* **Passage provided**:
═══
I learned about razzles through a private Facebook bourbon group for people in the Central Texas region (roast me if you must). Mostly a place to chat about whiskey, the members there opened my eyes to a much seedier world: the secondary bourbon market. There are Facebook groups devoted to the selling of rare and rare(ish) bottles of whiskey, for upwards of 500 percent over the manufacturers’ price. I even bought a few. I went even deeper and won a few razzles for some cheaper bottles, $10 or $12 a pop. Some hit the mid-triple-digits, and I couldn’t help but wonder who these people were as Venmo transactions proliferated and spots were filled.
But one day, I met up with a guy from the group to deliver him a bottle of New Riff bourbon I bought on a trip home to New Jersey — it’s not yet available in Texas, which is a major draw of these types of groups — and he showed me his phone. “Have you seen this yet?” It was a familiar-looking razzle post, but instead of a bottle of whiskey, it was a kitchen knife. Instead of 10 spots, there were 100. They were all filled. (When there’s an item that’s likely to garner more attention, more spots will be added, and instead of using the Illinois lottery, the seller will use a random number generator to pick a winner.)
My mouth was agape as I grabbed his phone and scrolled. This particular group seemed like something that couldn’t be true, from its whimsical name (that I won’t mention here, because I’m not a cop) to the broad variety of wares — edible and non — sold there. I could stomach sealed bottles of whiskey and beer, but one guy was selling home-made muffins, a razzle that filled within a day. “Yeah, I’ve seen the muffins,” a member of various razzle groups, who I’ll call Gary, tells me. “Breads, pizza dough… some of the homemade stuff I try to stay away from.”
═══
* **Recorded data**:
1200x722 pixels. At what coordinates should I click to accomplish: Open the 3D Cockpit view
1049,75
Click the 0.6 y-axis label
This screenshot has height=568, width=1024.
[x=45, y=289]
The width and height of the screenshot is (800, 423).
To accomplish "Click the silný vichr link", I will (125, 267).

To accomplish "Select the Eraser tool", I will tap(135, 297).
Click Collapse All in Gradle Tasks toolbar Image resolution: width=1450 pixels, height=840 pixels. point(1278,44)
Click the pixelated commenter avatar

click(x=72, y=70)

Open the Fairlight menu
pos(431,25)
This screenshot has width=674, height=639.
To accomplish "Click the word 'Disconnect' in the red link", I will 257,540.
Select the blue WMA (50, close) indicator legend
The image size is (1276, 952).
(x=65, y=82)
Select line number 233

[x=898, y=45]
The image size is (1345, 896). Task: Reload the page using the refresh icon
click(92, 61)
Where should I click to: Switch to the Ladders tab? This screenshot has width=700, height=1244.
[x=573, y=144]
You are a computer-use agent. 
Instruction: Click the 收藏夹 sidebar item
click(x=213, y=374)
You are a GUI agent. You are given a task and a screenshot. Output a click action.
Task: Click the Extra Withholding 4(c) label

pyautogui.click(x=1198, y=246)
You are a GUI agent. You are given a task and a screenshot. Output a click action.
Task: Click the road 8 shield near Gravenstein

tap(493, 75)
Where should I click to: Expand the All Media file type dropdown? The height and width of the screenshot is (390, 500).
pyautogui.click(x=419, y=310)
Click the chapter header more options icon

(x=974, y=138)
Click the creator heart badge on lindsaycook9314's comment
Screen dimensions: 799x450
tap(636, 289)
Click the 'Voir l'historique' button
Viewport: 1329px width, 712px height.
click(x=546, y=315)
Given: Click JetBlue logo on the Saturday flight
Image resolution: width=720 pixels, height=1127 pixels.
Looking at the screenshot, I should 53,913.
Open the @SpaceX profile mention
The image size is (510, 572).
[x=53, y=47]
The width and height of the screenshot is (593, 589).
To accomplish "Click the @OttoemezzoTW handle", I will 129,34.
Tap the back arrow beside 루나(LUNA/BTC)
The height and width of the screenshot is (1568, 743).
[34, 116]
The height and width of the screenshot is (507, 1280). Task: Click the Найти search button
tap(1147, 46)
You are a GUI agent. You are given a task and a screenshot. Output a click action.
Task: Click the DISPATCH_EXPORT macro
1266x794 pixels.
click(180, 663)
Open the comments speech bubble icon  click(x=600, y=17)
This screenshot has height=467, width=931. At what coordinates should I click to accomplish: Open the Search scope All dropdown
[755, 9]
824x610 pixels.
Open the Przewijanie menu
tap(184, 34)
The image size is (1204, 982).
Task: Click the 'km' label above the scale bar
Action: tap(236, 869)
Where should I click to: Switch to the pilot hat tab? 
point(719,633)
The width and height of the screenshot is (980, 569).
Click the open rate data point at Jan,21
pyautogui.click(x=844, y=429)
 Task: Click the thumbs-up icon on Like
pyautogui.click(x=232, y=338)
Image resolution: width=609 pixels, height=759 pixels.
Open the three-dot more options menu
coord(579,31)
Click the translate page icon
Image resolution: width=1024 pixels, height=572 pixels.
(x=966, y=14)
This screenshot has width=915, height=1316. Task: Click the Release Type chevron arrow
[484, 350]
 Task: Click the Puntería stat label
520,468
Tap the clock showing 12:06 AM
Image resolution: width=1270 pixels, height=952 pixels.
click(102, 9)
═══
* **To do**: List every U.S. state or region named in the passage about whiskey razzles. Rely solely on the passage about whiskey razzles for what follows.

* **Solution for this problem**: Central Texas, New Jersey, Texas, Illinois